DATA SHOWN.

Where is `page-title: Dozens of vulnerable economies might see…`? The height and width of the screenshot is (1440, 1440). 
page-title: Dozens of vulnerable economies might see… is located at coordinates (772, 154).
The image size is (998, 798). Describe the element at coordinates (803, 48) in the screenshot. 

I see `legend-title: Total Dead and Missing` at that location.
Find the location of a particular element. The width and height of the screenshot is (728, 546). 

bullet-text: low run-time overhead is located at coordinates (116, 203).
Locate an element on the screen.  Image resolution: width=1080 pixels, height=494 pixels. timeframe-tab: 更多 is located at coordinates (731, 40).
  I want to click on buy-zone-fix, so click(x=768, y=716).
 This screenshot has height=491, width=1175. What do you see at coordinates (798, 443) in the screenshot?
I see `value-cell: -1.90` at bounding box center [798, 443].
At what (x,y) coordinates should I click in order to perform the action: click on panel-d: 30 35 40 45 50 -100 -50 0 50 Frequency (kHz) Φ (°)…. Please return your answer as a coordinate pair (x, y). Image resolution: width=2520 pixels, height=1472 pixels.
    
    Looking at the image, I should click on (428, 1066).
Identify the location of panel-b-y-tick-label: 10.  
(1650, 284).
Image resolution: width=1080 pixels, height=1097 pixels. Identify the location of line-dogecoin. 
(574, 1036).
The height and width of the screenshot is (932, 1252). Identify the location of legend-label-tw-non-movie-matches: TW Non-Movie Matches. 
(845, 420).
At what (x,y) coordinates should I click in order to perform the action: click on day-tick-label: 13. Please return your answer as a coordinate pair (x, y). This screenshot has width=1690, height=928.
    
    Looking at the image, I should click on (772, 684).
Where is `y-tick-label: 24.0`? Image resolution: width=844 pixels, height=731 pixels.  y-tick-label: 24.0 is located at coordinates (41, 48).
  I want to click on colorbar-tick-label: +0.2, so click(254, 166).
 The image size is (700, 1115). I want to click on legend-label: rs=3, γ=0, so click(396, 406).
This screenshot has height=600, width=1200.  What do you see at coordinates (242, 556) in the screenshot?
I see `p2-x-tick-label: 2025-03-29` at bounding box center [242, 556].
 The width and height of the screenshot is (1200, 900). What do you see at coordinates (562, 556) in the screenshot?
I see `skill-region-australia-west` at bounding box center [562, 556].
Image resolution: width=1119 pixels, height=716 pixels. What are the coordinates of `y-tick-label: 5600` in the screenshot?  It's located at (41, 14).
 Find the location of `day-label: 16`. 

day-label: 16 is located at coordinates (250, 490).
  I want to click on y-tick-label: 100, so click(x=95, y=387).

THE PROBLEM. Copy out the lines above word for word, beginning with the line that contains "has width=1690, height=928." and ending after the line that contains "The image size is (700, 1115).".

ANSWER SECTION.
At what (x,y) coordinates should I click in order to perform the action: click on day-tick-label: 13. Please return your answer as a coordinate pair (x, y). This screenshot has width=1690, height=928.
    
    Looking at the image, I should click on (772, 684).
Where is `y-tick-label: 24.0`? Image resolution: width=844 pixels, height=731 pixels.  y-tick-label: 24.0 is located at coordinates (41, 48).
  I want to click on colorbar-tick-label: +0.2, so click(254, 166).
 The image size is (700, 1115). I want to click on legend-label: rs=3, γ=0, so click(396, 406).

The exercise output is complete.